Mother Nature is still taking it on the chin in Anne Arundel County despite the dozen or more groups dedicated to protecting the environment.
Hoping to get a handle on the problem, many of those groups met for the first time yesterday.
"It strikes me that we are just not effective," said Keith Oliver, a member of the Annapolis Town Meeting on the Environment. "If you take the sum total of our individual efforts, it just doesn't add up."
A. L. "Red" Waldron, chairman of the Severn River Commission,said he organized yesterday's gathering to acquaint the groups and, if possible, merge their efforts.
Commission members became aware of the lack of communication when they began devising a strategy to protect the Severn's 70-square-mile watershed. They realized they were unaware of what other Severn-oriented groups were doing and vice versa.
"All these groups are devoted, in one way or another, to preserving the environment," Waldron said. "But I don't know that they are moving in the same direction."
Jay Baldwin, with the Annapolis Conservancy Board, agreed:"One of the primary problem organizations have isgetting people outside their groups aware of what their mission is."

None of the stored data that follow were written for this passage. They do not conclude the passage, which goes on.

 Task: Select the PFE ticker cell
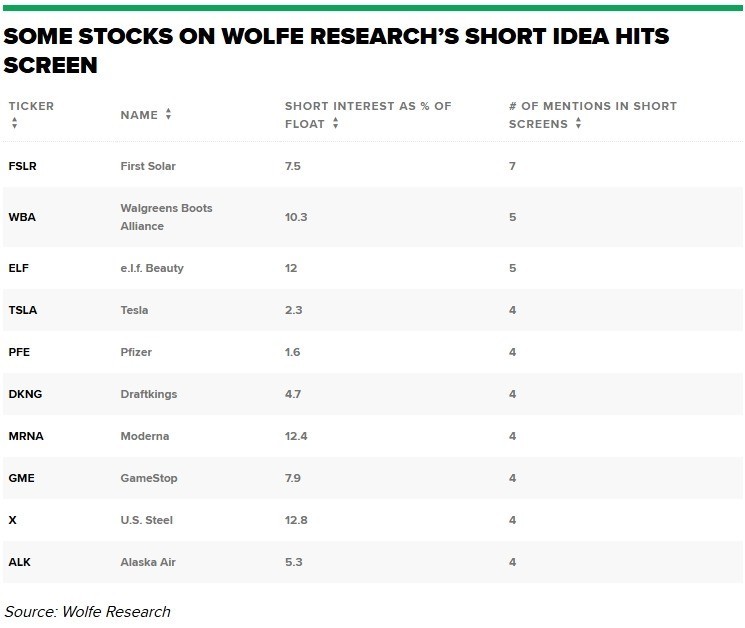pyautogui.click(x=20, y=352)
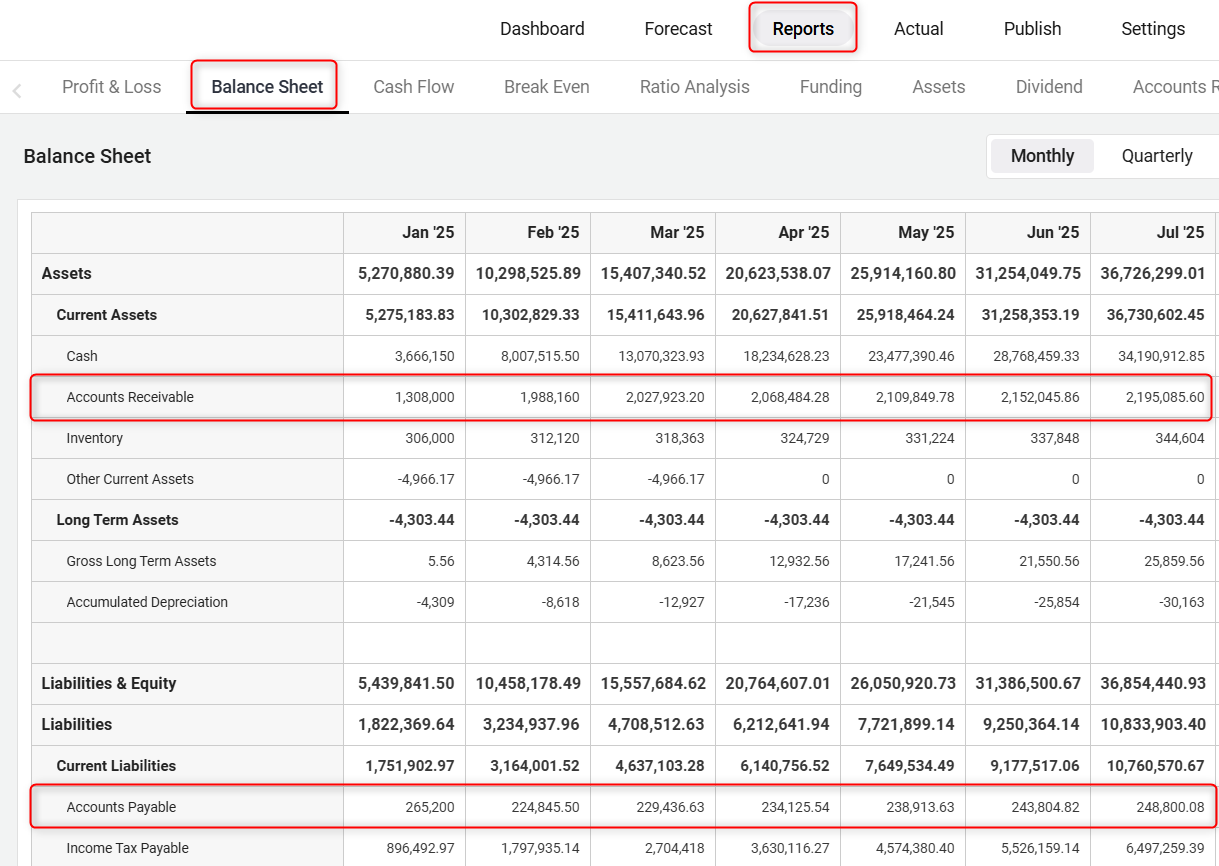The width and height of the screenshot is (1219, 866).
Task: Go to the Reports section
Action: (x=803, y=29)
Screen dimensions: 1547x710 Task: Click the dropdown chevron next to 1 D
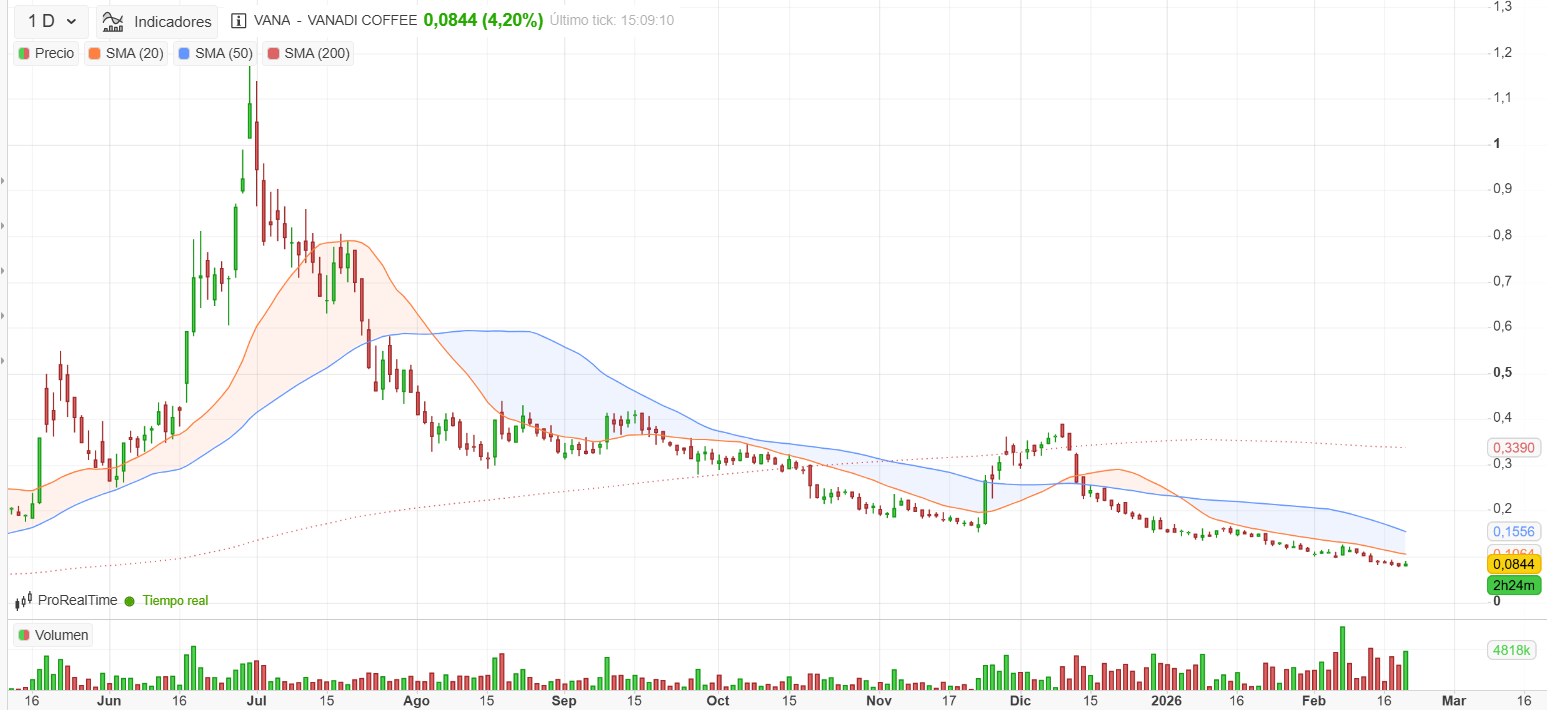pyautogui.click(x=71, y=21)
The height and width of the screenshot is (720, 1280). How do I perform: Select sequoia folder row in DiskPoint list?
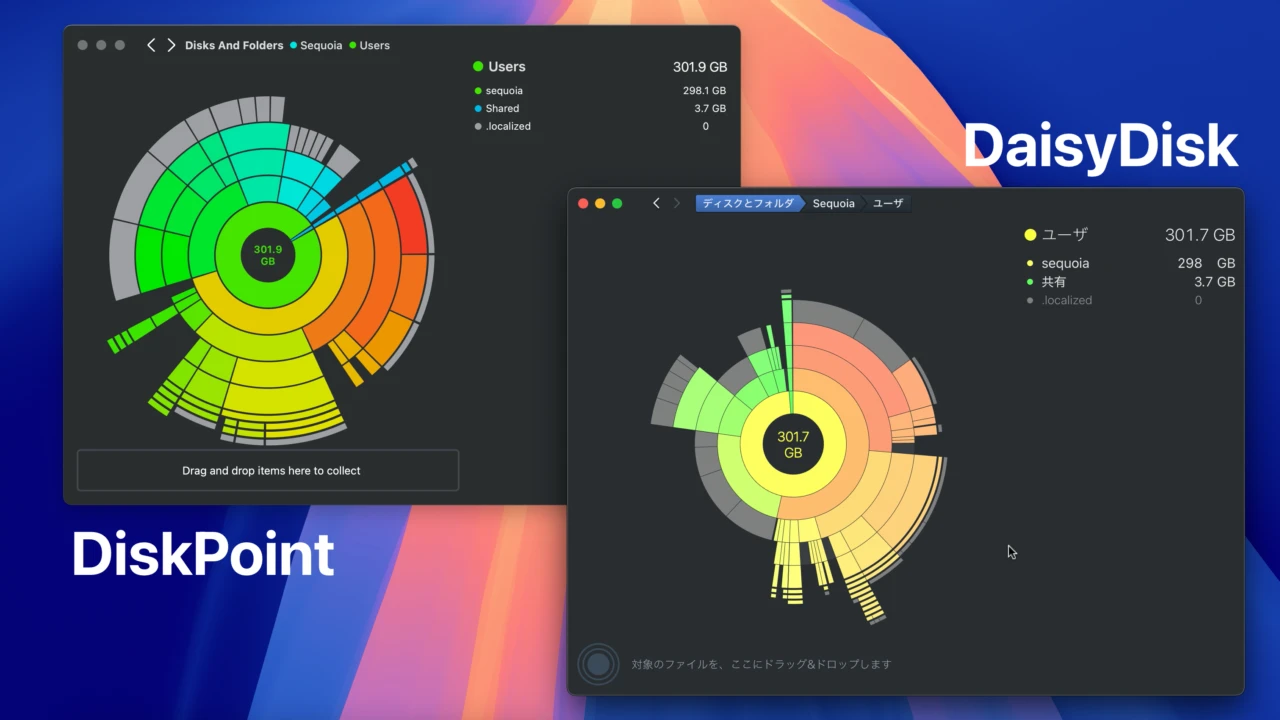pos(504,91)
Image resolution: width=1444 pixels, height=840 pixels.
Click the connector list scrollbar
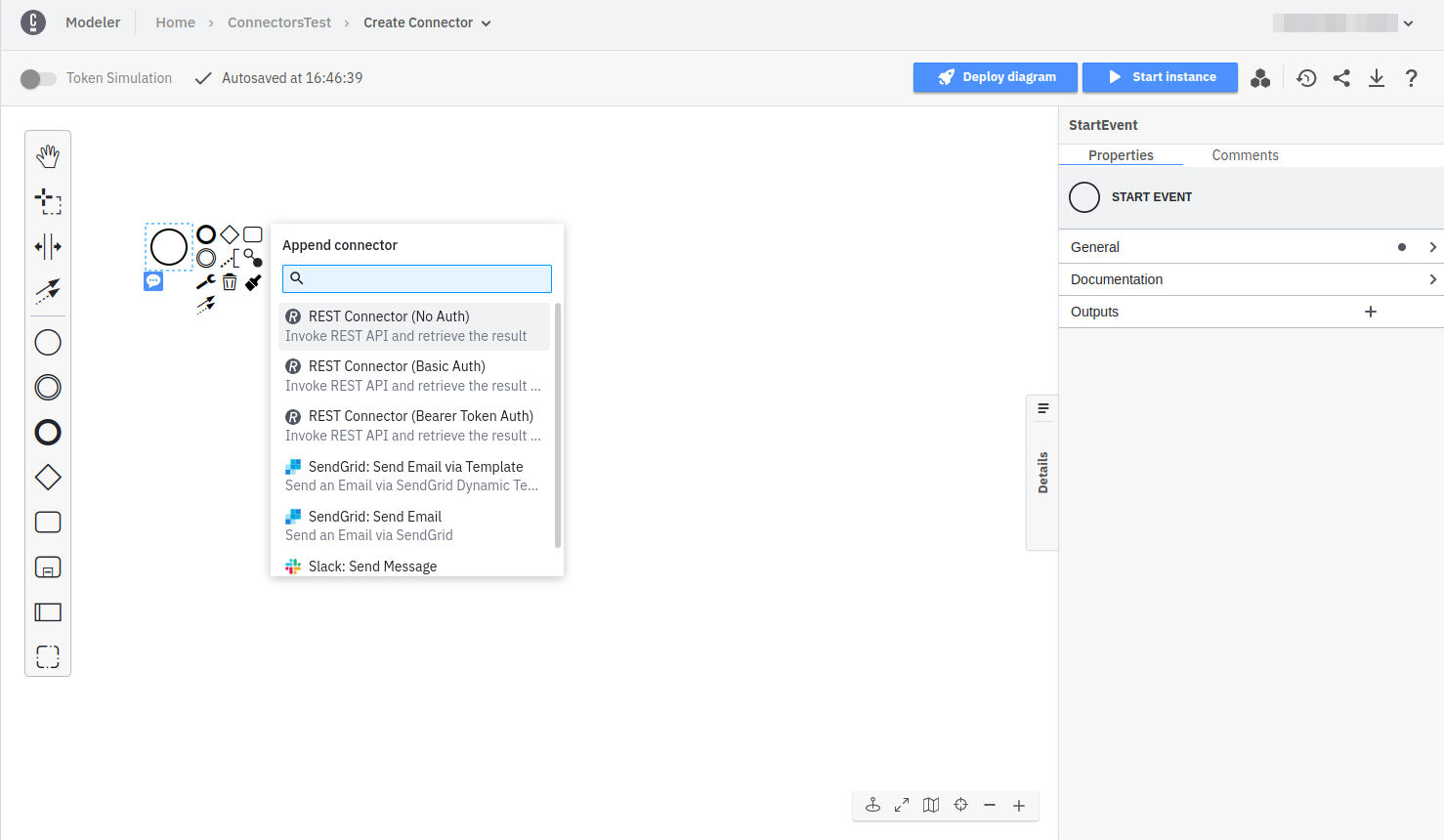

After brief introductions, the 90-minute debate focused on how the separate groups might best help one another. Waldron said he ultimately envisions a loose federation of all the county groups, drawing upon one another for expertise and political support.
Oliver said he would like to see the groups draft a list of common environmental goals, which could be used to shape government policy.
"The government should be doing this, but it's not even coming close," Oliver said.
Oliver complained that the five "visions" spelled out by the Governor's Commission on Growth in the Chesapeake Bay Region fell short of actually setting policy. The General Assembly rejected that commission's report in the recent session, promising to study the issue more this summer.
Susan Youngs, a member of the Sierra Club, said the groups could rally around the development issue.
"Every time you see a forested tract of land, you think 'Wow, whyisn't this developed? What's wrong here?' " said Youngs. "I know that's horrible to say, but it's true. You come to expect everything to be developed."
Other groups involved in the discussion included the League of Women Voters, the Greater Severna Park Council, the Maryland Waste Coalitionand the South County Environmental Commission.
Although the groups reached no consensus, Waldron said, after the meeting, that progress was made. Representatives agreed to meet again April 25.